→ **Exercise instructions**
From the records below, pick out and copy every line that contains the string "icons". The match is case-sensitive.

→ **Input data**
_____

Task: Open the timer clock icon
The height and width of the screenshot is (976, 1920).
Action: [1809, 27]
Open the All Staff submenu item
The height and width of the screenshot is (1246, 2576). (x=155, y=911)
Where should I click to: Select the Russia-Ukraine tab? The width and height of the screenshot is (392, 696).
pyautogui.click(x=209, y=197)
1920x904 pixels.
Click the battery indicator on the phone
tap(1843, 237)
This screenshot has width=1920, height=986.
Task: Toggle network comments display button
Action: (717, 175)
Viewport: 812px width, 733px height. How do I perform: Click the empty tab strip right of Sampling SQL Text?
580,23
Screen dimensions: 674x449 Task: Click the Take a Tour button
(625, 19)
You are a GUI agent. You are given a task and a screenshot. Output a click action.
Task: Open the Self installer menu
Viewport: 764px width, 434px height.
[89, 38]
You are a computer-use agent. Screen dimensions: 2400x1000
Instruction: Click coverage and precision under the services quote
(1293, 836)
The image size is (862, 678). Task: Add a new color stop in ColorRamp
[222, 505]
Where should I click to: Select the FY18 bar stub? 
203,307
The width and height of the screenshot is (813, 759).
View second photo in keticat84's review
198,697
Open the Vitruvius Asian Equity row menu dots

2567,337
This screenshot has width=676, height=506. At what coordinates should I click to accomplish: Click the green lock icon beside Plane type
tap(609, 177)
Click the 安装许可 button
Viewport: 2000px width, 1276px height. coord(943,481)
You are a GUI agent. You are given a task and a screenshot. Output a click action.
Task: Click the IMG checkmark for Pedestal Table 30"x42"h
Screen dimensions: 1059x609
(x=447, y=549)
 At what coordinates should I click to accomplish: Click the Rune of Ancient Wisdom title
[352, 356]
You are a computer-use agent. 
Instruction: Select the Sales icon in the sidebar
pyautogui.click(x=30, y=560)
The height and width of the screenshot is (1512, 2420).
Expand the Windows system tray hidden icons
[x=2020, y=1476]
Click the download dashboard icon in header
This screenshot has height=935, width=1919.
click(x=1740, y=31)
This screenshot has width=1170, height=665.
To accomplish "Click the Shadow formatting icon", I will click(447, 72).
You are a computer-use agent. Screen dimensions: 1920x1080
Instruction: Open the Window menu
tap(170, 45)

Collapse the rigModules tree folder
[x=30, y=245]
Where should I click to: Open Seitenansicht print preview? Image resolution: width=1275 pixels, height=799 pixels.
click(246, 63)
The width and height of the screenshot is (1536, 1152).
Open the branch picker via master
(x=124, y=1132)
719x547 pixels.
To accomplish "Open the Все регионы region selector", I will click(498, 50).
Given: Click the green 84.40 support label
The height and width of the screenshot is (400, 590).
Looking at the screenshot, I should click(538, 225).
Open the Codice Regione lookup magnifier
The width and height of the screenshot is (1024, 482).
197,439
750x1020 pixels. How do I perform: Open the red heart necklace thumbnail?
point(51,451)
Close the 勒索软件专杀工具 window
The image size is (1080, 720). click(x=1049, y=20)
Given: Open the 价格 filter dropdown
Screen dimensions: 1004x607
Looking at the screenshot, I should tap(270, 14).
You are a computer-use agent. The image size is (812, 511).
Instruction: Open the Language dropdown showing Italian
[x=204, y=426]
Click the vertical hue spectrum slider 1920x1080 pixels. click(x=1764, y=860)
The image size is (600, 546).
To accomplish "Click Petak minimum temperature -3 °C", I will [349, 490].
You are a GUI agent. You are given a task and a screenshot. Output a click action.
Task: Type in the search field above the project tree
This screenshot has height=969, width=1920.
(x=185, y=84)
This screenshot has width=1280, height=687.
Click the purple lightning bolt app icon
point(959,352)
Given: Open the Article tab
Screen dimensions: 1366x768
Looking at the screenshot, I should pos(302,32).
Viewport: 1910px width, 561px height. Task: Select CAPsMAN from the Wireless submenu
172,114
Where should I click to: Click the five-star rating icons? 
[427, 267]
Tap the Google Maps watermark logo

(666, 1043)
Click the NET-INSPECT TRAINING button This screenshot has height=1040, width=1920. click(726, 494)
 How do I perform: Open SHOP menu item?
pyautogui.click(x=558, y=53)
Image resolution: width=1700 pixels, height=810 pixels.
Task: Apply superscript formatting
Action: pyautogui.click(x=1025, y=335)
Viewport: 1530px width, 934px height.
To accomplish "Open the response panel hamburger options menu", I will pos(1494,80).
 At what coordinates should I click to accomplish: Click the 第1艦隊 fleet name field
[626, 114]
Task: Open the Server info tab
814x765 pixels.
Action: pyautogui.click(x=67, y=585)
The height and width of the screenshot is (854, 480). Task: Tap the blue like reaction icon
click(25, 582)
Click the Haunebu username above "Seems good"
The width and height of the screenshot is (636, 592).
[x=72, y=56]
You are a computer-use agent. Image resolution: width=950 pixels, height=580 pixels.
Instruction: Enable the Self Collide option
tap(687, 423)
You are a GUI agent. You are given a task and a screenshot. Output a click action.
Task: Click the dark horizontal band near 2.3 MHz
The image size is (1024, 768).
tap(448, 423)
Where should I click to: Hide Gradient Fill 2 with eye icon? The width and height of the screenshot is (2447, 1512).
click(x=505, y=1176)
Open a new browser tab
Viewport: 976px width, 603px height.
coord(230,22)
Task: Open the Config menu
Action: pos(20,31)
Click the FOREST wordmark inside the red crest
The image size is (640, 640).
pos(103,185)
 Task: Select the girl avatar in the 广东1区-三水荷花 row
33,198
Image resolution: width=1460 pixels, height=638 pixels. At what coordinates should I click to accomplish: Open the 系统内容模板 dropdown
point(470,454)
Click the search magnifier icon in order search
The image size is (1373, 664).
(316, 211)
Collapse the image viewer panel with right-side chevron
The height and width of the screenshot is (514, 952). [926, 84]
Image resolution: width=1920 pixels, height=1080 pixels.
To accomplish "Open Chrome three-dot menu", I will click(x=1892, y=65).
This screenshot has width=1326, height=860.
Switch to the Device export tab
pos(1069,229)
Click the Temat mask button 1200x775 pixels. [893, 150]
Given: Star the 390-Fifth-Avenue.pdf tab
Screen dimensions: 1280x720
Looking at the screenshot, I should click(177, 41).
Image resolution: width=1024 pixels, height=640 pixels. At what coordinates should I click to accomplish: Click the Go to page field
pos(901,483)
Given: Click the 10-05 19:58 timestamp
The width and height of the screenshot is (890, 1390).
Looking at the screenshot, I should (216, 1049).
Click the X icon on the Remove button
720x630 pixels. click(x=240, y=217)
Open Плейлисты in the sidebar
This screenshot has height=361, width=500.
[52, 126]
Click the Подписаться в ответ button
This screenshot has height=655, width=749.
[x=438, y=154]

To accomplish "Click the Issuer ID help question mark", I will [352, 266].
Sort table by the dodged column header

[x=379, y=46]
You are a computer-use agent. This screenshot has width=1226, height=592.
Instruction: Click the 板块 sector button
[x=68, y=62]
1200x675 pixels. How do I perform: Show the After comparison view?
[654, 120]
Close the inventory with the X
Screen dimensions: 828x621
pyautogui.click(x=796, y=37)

_____

→ **Task output**
Expand the Windows system tray hidden icons
Where should I click to: Click the five-star rating icons? 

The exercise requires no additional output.